How this skill works

The skill wraps API operations in an exponential-backoff loop that retries on 429 and 5xx errors, adding random jitter to spread retry attempts. It supports deterministic idempotency keys derived from operation parameters so retries do not create duplicate effects.

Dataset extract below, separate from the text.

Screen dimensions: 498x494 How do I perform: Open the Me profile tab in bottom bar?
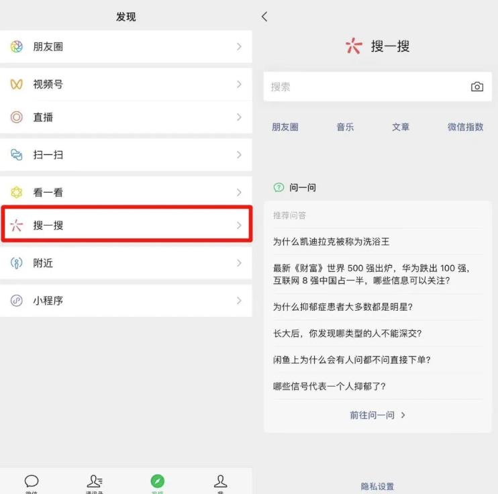(220, 483)
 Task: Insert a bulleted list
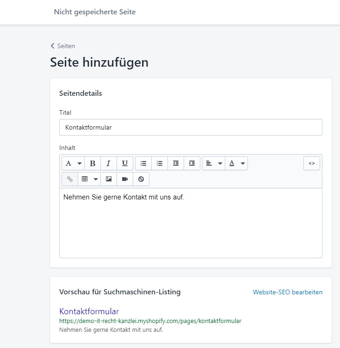click(143, 163)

It also reads rate-limit headers (X-RateLimit-*, Retry-After) and optionally gates requests through a queue to enforce concurrency and interval caps.

When to use it

  • Handling Exa 429 responses or intermittent 5xx errors
  • Implementing safe retry logic for operations with side effects
  • Ensuring requests are idempotent across retries and client restarts
  • Throttling high-throughput applications to stay within tier limits
  • Scheduling backoff when Retry-After or reset headers indicate wait time

Best practices

  • Honor Retry-After and X-RateLimit-Reset values before applying backoff
  • Use deterministic idempotency keys for stateful operations (hash operation + params)
  • Add jitter to exponential backoff to avoid synchronized retries
  • Combine a request queue (concurrency + intervalCap) with header monitoring
  • Log retry attempts and remaining quota to detect usage spikes early

Example use cases

  • A job runner that retries failed Exa API calls with exponential backoff and idempotency keys to avoid duplicate jobs
  • An interactive app that reads X-RateLimit-Remaining and temporarily throttles UI-triggered requests when quota is low
  • A batch uploader that uses a PQueue-style queue to cap requests per second and spread bursts
  • A webhook consumer that respects Retry-After headers and automatically reschedules processing
  • A monitoring agent that updates internal counters from X-RateLimit-* headers and alerts before limits are reached

FAQ

What errors trigger retries?

Retry on 429 (rate limited) and server errors (5xx). Do not retry on client errors (4xx) other than 429 unless the operation is known safe.

How should I generate idempotency keys?

Create a deterministic hash (e.g., SHA-256) of the operation name and canonicalized parameters. Allow passing an explicit key for controlled retry attempts.